◆ **WORK TO BE COMPLETED**
In the entries below, find each line bearing the string "item" and copy it.

'''

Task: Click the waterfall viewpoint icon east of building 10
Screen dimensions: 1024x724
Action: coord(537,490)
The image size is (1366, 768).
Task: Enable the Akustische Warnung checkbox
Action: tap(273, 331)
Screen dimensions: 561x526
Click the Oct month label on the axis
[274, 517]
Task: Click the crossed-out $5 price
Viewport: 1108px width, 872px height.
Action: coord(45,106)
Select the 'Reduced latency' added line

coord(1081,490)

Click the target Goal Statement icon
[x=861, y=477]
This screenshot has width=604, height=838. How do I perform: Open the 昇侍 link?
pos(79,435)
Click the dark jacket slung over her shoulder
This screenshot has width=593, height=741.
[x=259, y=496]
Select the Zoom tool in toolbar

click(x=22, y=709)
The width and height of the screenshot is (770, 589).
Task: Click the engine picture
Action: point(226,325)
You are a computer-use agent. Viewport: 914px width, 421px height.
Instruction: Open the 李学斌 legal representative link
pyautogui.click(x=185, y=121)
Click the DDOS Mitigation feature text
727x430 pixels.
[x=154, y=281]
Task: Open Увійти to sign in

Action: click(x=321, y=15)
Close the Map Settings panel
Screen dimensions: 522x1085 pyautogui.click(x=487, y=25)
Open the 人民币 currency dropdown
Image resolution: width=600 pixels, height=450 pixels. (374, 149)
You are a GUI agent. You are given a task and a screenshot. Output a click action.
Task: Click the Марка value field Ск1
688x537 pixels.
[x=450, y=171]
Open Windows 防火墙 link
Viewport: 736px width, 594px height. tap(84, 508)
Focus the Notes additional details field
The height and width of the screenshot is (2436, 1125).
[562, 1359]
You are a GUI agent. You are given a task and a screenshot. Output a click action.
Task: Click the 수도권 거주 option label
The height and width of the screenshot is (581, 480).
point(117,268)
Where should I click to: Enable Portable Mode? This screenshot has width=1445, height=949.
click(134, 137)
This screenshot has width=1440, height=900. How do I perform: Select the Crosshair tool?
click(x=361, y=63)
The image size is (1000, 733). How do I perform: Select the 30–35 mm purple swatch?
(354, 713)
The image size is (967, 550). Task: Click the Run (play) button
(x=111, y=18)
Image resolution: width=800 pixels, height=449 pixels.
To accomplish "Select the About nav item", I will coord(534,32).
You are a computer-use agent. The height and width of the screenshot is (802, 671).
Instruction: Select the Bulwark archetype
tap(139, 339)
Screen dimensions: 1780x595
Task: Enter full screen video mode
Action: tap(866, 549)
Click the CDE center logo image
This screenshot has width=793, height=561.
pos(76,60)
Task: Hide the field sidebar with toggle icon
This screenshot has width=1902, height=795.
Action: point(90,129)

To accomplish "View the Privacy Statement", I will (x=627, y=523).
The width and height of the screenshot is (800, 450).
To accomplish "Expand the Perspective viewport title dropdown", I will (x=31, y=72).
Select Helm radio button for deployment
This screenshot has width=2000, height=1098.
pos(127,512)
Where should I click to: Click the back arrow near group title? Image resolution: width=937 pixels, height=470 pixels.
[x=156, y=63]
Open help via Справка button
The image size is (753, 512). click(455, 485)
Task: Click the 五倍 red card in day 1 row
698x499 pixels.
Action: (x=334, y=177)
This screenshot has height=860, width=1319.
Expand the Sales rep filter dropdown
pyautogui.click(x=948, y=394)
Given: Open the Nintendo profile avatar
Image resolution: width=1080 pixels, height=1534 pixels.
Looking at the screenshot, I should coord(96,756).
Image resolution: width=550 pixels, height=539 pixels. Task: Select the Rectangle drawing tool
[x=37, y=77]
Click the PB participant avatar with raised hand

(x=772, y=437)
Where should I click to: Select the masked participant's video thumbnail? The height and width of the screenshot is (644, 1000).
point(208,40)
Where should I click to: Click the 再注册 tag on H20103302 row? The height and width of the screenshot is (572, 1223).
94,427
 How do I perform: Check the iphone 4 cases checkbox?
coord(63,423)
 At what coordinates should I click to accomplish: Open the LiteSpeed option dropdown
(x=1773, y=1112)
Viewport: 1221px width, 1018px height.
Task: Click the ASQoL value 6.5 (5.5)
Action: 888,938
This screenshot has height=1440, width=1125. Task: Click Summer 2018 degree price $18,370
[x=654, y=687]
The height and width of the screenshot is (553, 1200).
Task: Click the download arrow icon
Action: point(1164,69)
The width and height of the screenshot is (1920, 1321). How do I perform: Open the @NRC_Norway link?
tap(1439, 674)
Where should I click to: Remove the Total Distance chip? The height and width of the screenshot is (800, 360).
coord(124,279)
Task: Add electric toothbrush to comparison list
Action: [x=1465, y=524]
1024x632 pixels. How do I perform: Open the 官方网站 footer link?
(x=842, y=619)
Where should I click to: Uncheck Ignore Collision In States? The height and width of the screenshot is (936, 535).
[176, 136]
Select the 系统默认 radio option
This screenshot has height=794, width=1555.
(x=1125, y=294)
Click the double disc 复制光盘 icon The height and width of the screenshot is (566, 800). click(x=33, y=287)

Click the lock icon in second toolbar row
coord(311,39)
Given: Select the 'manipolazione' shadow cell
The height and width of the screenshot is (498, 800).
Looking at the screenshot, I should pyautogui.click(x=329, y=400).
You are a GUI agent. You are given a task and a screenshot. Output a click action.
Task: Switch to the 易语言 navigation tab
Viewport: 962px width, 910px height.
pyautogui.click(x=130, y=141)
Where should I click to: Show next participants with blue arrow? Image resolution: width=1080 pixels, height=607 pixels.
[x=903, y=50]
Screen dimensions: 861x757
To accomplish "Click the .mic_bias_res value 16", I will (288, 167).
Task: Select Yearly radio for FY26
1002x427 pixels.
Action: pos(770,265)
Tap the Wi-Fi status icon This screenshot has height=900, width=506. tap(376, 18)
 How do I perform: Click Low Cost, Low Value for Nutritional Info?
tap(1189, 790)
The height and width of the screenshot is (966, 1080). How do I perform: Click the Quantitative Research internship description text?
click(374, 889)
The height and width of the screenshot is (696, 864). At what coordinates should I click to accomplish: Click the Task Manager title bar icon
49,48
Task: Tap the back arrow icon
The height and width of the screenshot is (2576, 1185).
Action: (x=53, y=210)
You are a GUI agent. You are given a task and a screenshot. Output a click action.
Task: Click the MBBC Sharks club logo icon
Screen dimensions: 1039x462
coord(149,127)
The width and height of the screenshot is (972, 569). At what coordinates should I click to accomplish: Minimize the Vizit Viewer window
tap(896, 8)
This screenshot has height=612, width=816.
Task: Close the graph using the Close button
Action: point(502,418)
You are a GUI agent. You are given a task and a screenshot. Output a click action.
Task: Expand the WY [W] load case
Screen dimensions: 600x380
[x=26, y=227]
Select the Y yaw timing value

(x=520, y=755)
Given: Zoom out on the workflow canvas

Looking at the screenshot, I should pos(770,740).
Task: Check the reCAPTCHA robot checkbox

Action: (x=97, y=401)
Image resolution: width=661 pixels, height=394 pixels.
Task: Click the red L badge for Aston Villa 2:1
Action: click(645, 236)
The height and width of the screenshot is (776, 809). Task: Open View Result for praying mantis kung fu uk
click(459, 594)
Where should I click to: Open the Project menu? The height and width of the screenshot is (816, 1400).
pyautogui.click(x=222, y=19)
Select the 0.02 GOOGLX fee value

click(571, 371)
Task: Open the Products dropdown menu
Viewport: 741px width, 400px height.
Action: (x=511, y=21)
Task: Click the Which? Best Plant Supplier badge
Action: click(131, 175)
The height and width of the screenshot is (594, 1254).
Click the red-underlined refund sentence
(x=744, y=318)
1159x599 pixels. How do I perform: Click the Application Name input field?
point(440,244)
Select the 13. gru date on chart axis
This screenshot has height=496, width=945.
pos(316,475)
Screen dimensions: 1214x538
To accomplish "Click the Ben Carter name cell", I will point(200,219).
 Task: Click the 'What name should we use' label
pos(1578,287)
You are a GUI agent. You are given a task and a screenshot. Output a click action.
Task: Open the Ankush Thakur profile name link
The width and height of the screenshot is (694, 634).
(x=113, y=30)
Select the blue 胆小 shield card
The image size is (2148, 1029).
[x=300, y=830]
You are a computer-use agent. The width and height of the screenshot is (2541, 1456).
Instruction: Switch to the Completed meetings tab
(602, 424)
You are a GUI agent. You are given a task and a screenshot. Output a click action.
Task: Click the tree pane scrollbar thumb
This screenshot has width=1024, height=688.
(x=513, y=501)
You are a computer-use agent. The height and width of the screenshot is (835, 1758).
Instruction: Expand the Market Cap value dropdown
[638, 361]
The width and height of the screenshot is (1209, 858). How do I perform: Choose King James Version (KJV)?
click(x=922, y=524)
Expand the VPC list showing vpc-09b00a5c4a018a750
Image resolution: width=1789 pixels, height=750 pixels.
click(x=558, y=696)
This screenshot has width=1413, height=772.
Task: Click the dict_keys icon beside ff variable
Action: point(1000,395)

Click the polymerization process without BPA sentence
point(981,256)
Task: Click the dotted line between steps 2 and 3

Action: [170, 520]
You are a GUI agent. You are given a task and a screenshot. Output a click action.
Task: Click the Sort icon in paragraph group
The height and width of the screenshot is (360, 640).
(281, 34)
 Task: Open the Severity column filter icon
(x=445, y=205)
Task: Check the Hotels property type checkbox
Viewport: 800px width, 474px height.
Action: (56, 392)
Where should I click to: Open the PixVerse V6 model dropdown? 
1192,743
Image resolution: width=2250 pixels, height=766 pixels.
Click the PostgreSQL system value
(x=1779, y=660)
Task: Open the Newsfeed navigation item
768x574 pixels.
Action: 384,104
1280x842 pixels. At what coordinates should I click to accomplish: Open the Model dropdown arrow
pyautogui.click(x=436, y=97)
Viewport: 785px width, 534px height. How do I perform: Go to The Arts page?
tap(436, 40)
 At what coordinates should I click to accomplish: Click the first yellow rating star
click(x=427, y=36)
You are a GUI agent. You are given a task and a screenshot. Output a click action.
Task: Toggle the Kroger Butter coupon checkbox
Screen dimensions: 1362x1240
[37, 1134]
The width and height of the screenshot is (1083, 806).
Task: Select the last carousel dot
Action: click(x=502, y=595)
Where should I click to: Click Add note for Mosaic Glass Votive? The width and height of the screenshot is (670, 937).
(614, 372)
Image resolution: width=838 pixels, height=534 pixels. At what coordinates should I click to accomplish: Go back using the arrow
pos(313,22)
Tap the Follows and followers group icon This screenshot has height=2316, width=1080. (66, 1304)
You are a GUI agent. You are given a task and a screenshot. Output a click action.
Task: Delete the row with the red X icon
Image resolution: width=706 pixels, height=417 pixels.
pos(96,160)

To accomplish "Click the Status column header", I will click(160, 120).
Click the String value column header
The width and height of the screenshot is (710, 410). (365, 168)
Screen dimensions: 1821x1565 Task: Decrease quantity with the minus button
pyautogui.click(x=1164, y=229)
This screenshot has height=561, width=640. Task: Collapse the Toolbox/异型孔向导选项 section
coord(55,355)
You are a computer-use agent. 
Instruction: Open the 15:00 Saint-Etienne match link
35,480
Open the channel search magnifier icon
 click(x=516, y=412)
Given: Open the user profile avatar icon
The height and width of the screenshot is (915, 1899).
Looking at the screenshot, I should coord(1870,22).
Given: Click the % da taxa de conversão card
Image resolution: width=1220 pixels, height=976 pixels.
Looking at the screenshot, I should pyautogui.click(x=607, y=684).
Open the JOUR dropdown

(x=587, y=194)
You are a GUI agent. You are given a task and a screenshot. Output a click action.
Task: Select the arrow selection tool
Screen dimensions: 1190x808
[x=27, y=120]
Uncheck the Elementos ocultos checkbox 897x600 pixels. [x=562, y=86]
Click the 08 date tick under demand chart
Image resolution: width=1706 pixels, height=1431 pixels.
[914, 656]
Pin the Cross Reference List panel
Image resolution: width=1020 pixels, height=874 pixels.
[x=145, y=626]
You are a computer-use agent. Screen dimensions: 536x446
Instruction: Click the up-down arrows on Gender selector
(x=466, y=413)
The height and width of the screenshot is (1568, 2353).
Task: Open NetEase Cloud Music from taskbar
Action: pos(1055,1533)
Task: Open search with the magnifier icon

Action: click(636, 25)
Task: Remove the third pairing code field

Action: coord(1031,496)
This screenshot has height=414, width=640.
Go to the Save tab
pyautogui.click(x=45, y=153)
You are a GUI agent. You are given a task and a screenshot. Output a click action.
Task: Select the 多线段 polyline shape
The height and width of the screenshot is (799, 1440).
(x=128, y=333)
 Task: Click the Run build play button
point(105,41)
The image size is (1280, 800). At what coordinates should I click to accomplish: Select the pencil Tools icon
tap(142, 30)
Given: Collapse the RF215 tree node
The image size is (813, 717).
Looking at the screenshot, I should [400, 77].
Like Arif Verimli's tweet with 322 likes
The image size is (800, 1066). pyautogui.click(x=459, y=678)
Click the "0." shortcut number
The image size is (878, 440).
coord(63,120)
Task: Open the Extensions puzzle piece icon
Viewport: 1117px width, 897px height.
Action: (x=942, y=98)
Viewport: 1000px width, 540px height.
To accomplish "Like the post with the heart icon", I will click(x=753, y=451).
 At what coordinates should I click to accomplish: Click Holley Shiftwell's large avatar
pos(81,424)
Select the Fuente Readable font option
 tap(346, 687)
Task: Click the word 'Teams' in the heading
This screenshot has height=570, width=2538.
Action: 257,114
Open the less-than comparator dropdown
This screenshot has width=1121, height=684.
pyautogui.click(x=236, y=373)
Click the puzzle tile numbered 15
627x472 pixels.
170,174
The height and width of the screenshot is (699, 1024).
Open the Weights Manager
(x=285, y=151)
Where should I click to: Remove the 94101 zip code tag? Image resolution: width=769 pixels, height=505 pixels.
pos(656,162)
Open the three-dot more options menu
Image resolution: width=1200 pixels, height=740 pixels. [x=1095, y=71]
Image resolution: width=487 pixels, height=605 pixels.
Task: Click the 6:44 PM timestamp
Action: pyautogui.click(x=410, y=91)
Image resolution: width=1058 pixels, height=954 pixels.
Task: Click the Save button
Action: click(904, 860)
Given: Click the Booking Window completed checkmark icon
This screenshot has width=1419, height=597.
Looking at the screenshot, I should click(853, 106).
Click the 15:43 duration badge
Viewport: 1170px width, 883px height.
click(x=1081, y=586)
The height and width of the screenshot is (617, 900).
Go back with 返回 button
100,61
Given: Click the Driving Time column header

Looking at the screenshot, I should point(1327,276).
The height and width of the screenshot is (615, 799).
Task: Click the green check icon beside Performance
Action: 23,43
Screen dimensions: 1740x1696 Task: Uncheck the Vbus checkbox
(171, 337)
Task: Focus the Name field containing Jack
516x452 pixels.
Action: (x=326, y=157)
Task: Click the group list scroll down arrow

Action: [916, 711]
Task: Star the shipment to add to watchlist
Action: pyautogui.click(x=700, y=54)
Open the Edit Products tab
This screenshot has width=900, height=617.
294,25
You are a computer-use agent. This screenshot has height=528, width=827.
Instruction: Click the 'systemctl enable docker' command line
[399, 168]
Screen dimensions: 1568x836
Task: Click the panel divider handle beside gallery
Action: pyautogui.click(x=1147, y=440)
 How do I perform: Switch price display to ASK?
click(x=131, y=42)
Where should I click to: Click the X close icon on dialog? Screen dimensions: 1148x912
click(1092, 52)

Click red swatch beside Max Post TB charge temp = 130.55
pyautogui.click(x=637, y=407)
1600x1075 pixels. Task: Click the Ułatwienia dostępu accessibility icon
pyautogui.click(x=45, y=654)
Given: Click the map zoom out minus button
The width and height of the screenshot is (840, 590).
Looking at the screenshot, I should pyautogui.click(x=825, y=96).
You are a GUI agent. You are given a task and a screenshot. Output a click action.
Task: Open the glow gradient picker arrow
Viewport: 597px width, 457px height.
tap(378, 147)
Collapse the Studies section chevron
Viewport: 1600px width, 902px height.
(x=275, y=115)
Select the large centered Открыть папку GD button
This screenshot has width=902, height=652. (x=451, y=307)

'''

◆ **ANSWER BOX**
To accomplish "Select the About nav item", I will coord(534,32).
Task: Open the Newsfeed navigation item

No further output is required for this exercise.